## Verilen görev 1
Sayfa metnine göre Erdoğan'ın gece karşılanması neden onun için bulunmaz bir nimetti? Bir iki cümleyle açıkla.

## Sayfa metni
■ ■ ■

Erdoğan Türkiye’ ye gelişinde gecenin bir vakti AKP il örgütü tarafından organize edilen bir kalabalık tarafından kahraman, dünya başbakanı ve Türkiye’ nin gururu olarak karşılandı.

29 Mart seçimleri öncesinde;


1- Özellikle İstanbul’ da, gerek Kemal Kılıçdaroğlu’ nun dürüst ve güven veren duruşu, ve gerekse Kadir Topbaş’ ın canını çok sıkacak dosya ve iddilarının olması


2- Numan Kurtulmuş ile birlikte Saadet Partisinin tabandan daha fazla oy koparacak gibi durması

gibi sebeplerle puan kaybetme ihtimali olan, ama bir türlü Türkiye hakkındaki planlarından ve tek adam olma hırsından vazgeçmeyen bir lider için bulunmaz bir nimetti. Hemen zaten, "çok konuşacaklarım var ama arkası yarın" diyerek, ertesi gün İBB’ nin metro durağı açılışında şov yapacağının sinyallerini verdi.


Öyle de yaptı.

Peki Türkiye Cumhuriyeti başbakanı Davos' ta gerçek bir arabuluculuk ve kalıcı ateşkese ilk adım imkanı yakalamışken, bu şekilde mi davranmalıydı? Dünya barışı ile ilgili mesaj bu şekilde mi verilmeliydi? Elbette hayır. Erdoğan ile Peres arasında, toplantı sonrası yapılan telefon görüşmesi göstermektedir ki, iki lider de tribünlere oynamış ve her ikisi de ilk golü atan yıldız olmak için çırpınmıştır.

■ ■ ■

## Kayıtlar

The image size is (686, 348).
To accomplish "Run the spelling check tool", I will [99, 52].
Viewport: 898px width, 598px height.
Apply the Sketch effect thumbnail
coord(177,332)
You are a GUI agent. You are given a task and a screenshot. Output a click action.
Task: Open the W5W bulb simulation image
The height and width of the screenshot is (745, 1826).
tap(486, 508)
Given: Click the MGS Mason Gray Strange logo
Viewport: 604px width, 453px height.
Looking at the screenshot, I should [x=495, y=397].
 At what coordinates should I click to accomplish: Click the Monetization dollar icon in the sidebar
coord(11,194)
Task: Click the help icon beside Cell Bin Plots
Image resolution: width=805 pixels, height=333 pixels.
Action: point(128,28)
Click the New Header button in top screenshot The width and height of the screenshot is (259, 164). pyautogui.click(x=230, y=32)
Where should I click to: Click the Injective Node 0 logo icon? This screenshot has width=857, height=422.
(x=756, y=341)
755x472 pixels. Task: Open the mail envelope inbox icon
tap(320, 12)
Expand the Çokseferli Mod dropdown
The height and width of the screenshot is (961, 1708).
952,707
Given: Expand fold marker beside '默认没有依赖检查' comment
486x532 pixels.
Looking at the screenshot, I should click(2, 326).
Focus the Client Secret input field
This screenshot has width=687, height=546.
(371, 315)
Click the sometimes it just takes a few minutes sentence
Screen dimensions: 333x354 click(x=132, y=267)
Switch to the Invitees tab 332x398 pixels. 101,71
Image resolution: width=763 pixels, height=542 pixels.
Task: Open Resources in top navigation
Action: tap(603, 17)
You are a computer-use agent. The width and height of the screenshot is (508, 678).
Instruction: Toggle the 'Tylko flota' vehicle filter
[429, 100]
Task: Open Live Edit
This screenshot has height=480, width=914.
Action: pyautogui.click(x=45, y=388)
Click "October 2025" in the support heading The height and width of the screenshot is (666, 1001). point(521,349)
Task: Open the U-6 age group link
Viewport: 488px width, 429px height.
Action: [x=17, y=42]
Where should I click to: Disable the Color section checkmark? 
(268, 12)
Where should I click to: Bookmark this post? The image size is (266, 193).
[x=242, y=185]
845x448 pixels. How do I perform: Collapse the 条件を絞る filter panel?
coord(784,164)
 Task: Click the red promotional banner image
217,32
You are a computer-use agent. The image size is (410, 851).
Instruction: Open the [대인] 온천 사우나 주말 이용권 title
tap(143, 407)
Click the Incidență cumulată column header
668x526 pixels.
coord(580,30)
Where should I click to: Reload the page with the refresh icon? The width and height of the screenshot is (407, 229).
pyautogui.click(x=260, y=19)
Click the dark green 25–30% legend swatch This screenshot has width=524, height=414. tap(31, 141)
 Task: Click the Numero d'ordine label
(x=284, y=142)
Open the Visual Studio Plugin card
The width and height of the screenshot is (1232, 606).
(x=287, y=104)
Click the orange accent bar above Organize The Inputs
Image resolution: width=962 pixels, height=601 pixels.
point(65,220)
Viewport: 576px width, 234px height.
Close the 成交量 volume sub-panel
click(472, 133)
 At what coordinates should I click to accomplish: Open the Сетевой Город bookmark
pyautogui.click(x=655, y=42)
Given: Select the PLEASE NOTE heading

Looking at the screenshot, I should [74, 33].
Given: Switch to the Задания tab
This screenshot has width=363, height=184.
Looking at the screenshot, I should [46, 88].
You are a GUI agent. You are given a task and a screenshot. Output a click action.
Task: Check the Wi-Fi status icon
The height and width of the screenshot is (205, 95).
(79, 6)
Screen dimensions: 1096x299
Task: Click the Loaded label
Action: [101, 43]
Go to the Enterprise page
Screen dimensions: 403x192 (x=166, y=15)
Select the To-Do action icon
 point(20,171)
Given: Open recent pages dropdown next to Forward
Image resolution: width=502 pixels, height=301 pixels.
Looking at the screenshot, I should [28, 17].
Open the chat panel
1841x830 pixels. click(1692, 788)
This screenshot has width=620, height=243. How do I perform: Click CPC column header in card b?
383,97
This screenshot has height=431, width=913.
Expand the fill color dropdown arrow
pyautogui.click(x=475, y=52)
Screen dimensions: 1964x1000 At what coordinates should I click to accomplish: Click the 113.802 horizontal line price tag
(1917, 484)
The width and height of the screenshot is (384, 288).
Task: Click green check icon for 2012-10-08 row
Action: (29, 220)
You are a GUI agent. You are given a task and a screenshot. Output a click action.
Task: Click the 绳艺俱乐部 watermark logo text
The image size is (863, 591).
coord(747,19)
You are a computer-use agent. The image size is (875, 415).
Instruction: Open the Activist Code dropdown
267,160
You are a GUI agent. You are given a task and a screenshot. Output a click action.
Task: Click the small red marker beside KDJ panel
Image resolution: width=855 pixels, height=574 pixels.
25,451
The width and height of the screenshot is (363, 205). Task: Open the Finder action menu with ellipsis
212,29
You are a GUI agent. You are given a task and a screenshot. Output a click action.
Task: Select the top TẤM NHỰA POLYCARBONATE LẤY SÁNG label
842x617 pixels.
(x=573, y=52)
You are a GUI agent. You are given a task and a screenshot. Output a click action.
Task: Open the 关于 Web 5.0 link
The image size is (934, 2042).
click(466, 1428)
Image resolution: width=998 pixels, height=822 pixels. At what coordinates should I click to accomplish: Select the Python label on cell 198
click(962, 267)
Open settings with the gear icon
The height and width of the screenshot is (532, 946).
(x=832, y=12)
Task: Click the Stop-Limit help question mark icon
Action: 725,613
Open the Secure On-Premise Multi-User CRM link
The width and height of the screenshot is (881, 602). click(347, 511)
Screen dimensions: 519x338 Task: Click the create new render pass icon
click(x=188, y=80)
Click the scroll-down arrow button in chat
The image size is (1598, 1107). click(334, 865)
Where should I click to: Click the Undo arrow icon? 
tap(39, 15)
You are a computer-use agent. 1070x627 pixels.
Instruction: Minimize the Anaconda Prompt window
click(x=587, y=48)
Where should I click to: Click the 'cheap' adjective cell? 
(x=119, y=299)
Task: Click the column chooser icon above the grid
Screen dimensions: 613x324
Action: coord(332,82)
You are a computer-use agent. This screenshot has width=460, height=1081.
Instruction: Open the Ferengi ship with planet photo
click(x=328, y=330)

■ ■ ■

## Verilen görev 2
Kayıtların başından "tap(486, 508)" geçen satıra kadar, bu satır da dahil, tüm satırları boş satırları atlayarak Markdown tablosuna çevir. Sütunlar Sıra ve Satır olsun.

## Tamamlanmış cevap 1
29 Mart seçimleri öncesinde puan kaybetme ihtimali vardı. İstanbul'da Kemal Kılıçdaroğlu'nun dürüst ve güven veren duruşu ile Kadir Topbaş'ın canını çok sıkacak dosya ve iddiaları vardı, Numan Kurtulmuş'la birlikte Saadet Partisi de tabandan daha fazla oy koparacak gibi duruyordu.

## Tamamlanmış cevap 2
| Sıra | Satır |
|---|---|
| 1 | The image size is (686, 348). |
| 2 | To accomplish "Run the spelling check tool", I will [99, 52]. |
| 3 | Viewport: 898px width, 598px height. |
| 4 | Apply the Sketch effect thumbnail |
| 5 | coord(177,332) |
| 6 | You are a GUI agent. You are given a task and a screenshot. Output a click action. |
| 7 | Task: Open the W5W bulb simulation image |
| 8 | The height and width of the screenshot is (745, 1826). |
| 9 | tap(486, 508) |